**QUÉ HACER:** Convierte todas las entradas siguientes en una lista numerada, sin incluir las líneas en blanco.

***** DATOS PROPORCIONADOS *****

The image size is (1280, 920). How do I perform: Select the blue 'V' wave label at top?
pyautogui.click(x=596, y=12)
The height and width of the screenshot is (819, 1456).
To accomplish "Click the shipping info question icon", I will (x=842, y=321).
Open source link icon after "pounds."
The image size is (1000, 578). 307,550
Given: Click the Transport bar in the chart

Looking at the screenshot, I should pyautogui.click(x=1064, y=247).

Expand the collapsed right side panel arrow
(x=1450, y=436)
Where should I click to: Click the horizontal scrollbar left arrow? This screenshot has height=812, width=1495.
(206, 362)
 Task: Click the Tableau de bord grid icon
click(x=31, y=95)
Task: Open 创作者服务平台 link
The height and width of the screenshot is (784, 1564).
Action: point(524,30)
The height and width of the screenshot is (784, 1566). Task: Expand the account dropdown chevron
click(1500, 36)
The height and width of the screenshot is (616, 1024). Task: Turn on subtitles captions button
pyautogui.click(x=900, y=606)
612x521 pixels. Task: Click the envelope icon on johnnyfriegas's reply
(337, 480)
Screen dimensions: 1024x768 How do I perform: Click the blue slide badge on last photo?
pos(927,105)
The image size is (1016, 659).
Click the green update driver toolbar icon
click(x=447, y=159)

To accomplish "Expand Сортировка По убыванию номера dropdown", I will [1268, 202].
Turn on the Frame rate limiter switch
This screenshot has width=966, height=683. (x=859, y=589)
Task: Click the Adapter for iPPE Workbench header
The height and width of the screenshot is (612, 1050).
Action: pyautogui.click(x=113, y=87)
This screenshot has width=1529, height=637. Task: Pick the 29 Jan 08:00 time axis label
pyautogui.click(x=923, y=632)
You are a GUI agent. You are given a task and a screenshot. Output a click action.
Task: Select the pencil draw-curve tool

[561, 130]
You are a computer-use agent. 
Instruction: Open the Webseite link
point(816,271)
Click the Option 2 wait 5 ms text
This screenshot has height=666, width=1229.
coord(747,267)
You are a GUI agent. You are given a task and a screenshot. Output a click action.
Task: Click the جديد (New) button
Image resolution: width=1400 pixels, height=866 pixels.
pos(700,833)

*****

**RESPUESTA:**
1. The image size is (1280, 920). How do I perform: Select the blue 'V' wave label at top?
2. pyautogui.click(x=596, y=12)
3. The height and width of the screenshot is (819, 1456).
4. To accomplish "Click the shipping info question icon", I will (x=842, y=321).
5. Open source link icon after "pounds."
6. The image size is (1000, 578). 307,550
7. Given: Click the Transport bar in the chart
8. Looking at the screenshot, I should pyautogui.click(x=1064, y=247).
9. Expand the collapsed right side panel arrow
10. (x=1450, y=436)
11. Where should I click to: Click the horizontal scrollbar left arrow? This screenshot has height=812, width=1495.
12. (206, 362)
13.  Task: Click the Tableau de bord grid icon
14. click(x=31, y=95)
15. Task: Open 创作者服务平台 link
16. The height and width of the screenshot is (784, 1564).
17. Action: point(524,30)
18. The height and width of the screenshot is (784, 1566). Task: Expand the account dropdown chevron
19. click(1500, 36)
20. The height and width of the screenshot is (616, 1024). Task: Turn on subtitles captions button
21. pyautogui.click(x=900, y=606)
22. 612x521 pixels. Task: Click the envelope icon on johnnyfriegas's reply
23. (337, 480)
24. Screen dimensions: 1024x768 How do I perform: Click the blue slide badge on last photo?
25. pos(927,105)
26. The image size is (1016, 659).
27. Click the green update driver toolbar icon
28. click(x=447, y=159)
29. To accomplish "Expand Сортировка По убыванию номера dropdown", I will [1268, 202].
30. Turn on the Frame rate limiter switch
31. This screenshot has width=966, height=683. (x=859, y=589)
32. Task: Click the Adapter for iPPE Workbench header
33. The height and width of the screenshot is (612, 1050).
34. Action: pyautogui.click(x=113, y=87)
35. This screenshot has width=1529, height=637. Task: Pick the 29 Jan 08:00 time axis label
36. pyautogui.click(x=923, y=632)
37. You are a GUI agent. You are given a task and a screenshot. Output a click action.
38. Task: Select the pencil draw-curve tool
39. [561, 130]
40. You are a computer-use agent. 
41. Instruction: Open the Webseite link
42. point(816,271)
43. Click the Option 2 wait 5 ms text
44. This screenshot has height=666, width=1229.
45. coord(747,267)
46. You are a GUI agent. You are given a task and a screenshot. Output a click action.
47. Task: Click the جديد (New) button
48. Image resolution: width=1400 pixels, height=866 pixels.
49. pos(700,833)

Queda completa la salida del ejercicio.